Kritik 

Zwischen Hysterie und Apathie

Wohin man auch blickt - wer in dieses Ensemble kommt wird gezwungen sich mit den offensichtlichen Verirrungen und Verfehlungen der divergierenden communi opinii über ein Stück, wenn man überhaupt eines lokalisieren kann, auseinanderzusetzen. Dennoch sollte man sich davor hüten, hierin nur eine schmähliche Folge von Niederlagen zu sehen.

Ganz gleich worauf sich die sogenannten Schauspieler auch berufen: Den Positivismus, die Geistesgeschichte, die sozialliterarische Betrachtungsweise, die Kulturmorphologie, die Problem- und Ideengeschichte, die Psychoanalyse, den Marxismus, die Kunst der Interpretation, den Alkohol - alle können einen gewissen Wahrheitsanspruch für sich beanspruchen, vor allem dann, wenn sie nicht ins Absurde tendieren, sondern sich mit einem fest umrissenen Aspekt begnügen. Doch eine solche Konzession soll selbstverständlich keinem totalitären Eklektizismus das Wort reden.
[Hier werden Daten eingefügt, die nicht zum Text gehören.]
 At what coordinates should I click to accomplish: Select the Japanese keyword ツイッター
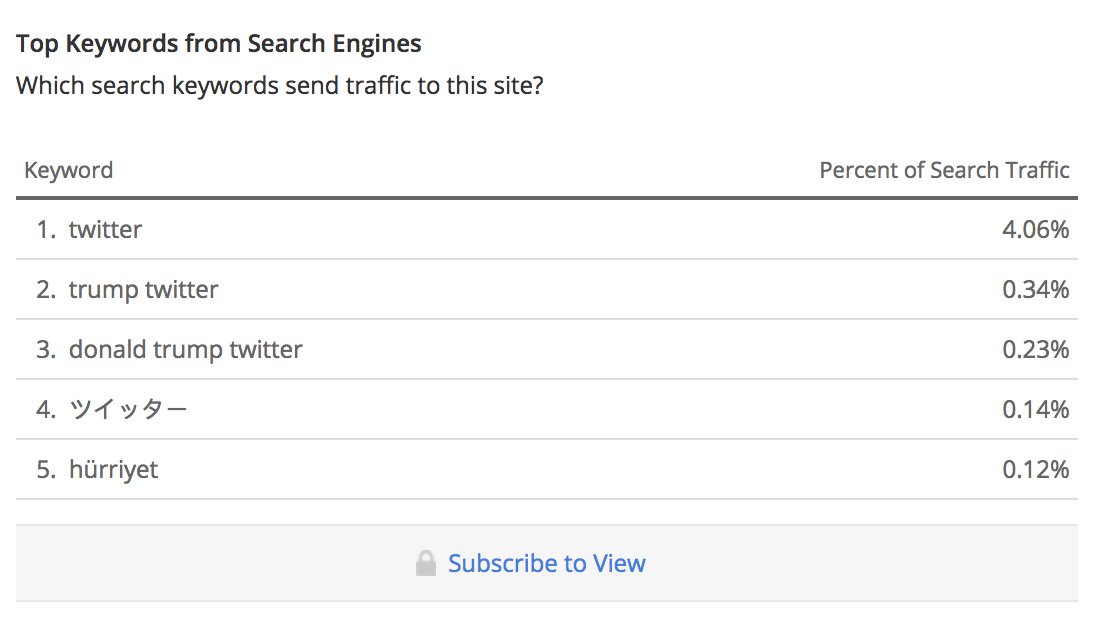tap(128, 410)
Vielmehr sollte man beachten, wie im abgelaufenen Semester trotz aller Umstände eine Inszenierung glückte.

Man darf gespannt sein, ob die Proben zum nächsten Projekt wieder in einer hypochondrischen Katastase kulminieren oder lediglich in eine neuerliche Aufführung Marke "gute Unterhaltung" - was auch sein mag - verfallen.